** Source passage **
------------------------------------------------------------------------
SharePoint 2007 and ZIP indexing


Introduction

Here's a post about indexing ZIP archives in the same style as the one I did on PDF indexing. The search engine makes use of IFilters to be able to read the specific structure of a certain file type and retrieve information from it that it puts in an index. When you perform a search query you will see the information from the index. If it weren't for IFilters you could only search on file name and metadata.

[Indexing Server]: the server(s) in the SharePoint Farm that has/have the "Indexing" Role assigned. In a small farm this can be a single server for all roles.

[Web Front End Server]: the server(s) in the SharePoint Farm  that has/have the "Web Front End" Role assigned. In a small farm this can be a single server for all roles.

Windows SharePoint Services 3.0

[Indexing Server]

  1. Install the ZIP IFilter (see below for a list of available IFilters)
  2. Add the .zip file type to the index list:
    1. Open the Registry Editor (Start > Run > regedit)
    2. Go to HKEY_LOCAL_MACHINE\SOFTWARE\Microsoft\Shared Tools\Web Server Extensions\12.0\Search\Applications\<GUID>\Gather\Search\Extensions\ExtensionList
    3. Add a new String Value
      1. Value name: <next value in line>
      2. Value data: zip
  3. Perform an iisreset
  4. Perform a Full Update on the Search content indexes
    1. Open a Command Prompt on the Indexing Server
    2. net stop spsearch
    3. net start spsearch
    4. cd "C:\Program Files\Common Files\Microsoft Shared\Web server extensions\12\BIN"
    5. stsadm.exe –o spsearch -action fullcrawlstop
    6. stsadm.exe –o spsearch -action fullcrawlstart

[Web Front End Server]

The zip icon registration is available out of the box.

Microsoft Office SharePoint Server 2007

[Indexing Server]

  1. Install the ZIP IFilter (see below for a list of available IFilters)
------------------------------------------------------------------------
** Information provided **
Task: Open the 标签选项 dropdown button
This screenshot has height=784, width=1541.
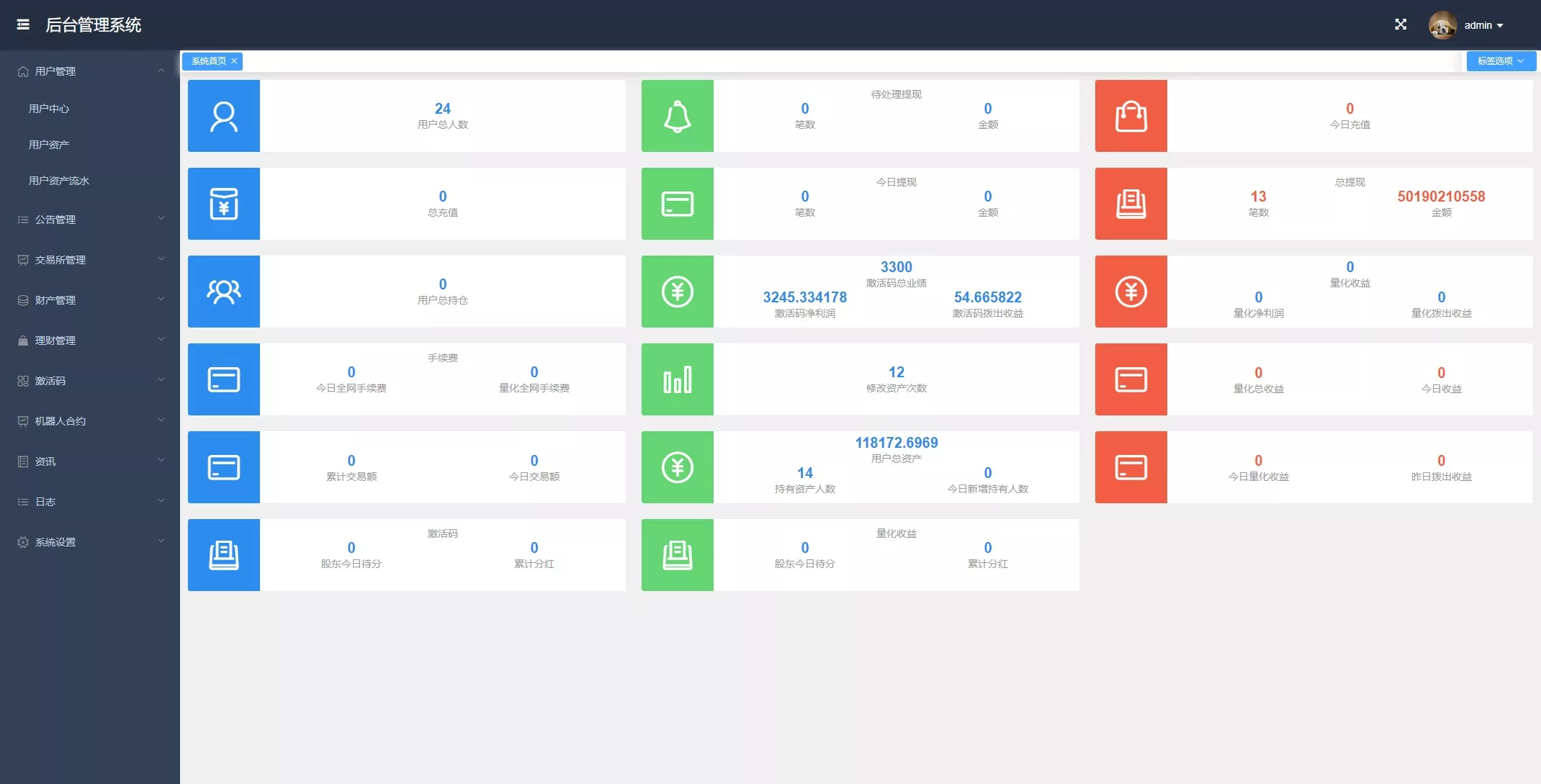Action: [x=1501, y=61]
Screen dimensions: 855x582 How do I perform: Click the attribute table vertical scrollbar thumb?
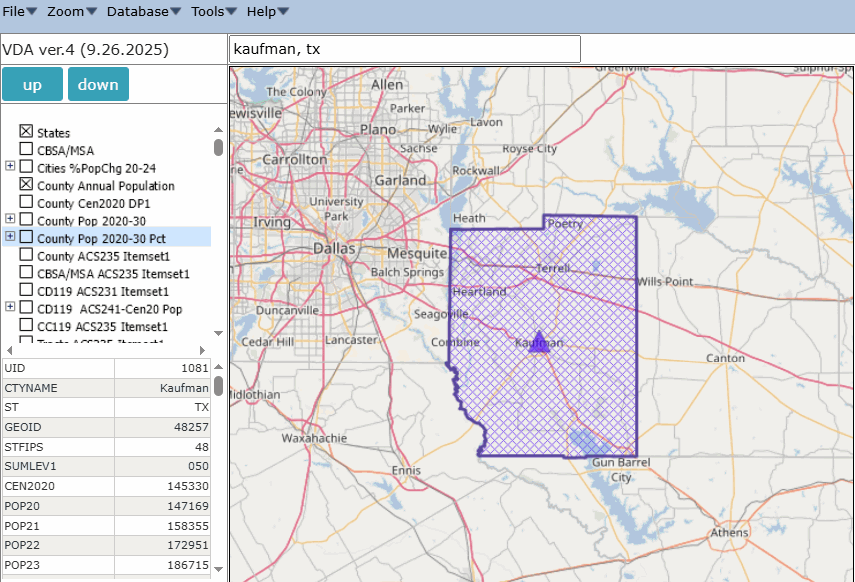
------------------------------------------------------------------------
** What this task involves **
Continue the SharePoint ZIP indexing text from the point where it stops. The listing has no connection to the SharePoint ZIP indexing text.

** Answer to the task **
  2. Add the .zip file type to the index list:
    1. Go to Central Administration, then to the Shared Services Administration Web of the current SSP, go to Search Settings and next to File Type
    2. Add a new file type zip
  3. Perform an iisreset
  4. Perform a Full Update on the Search content indexes
    1. Open a Command Prompt on the Indexing Server
    2. net stop osearch
    3. net start osearch
    4. Go to Central Administration, then to the Shared Services Administration Web of the current SSP, go to Search Settings and start a full crawl of all locations containing ZIP files

[Web Front End Server]

The zip icon registration is available out of the box.

Available IFilters

IFilterShop ZIP IFilter

  • requires a license
  • 32 bit and 64 bit (applies to the [Indexing Server])
  • Note: I haven't gotten this one to work. After installation and configuration I'm receiving the following for all crawled ZIP items: Crawled (The filtering process could not load the item. This is possibly caused by an unrecognized item format or item corruption. )

Citeknet ZIP IFilter

  • requires a license
  • 32 bit and 64 bit (applies to the [Indexing Server])
  • Currently version 2.1 Beta
  • Works very nice in the test setup. Haven't seen it in production or stress tests.

What about PDF documents inside ZIP archives ?

The ZIP IFilter will index all files in the archive using a corresponding IFilter, but if yours is an appartment threaded IFilter (such as Adobe's PDF IFilter) you need to make the following adjustment:

[Indexing Server]

  1. Open the Registry Editor (Start > Run > regedit)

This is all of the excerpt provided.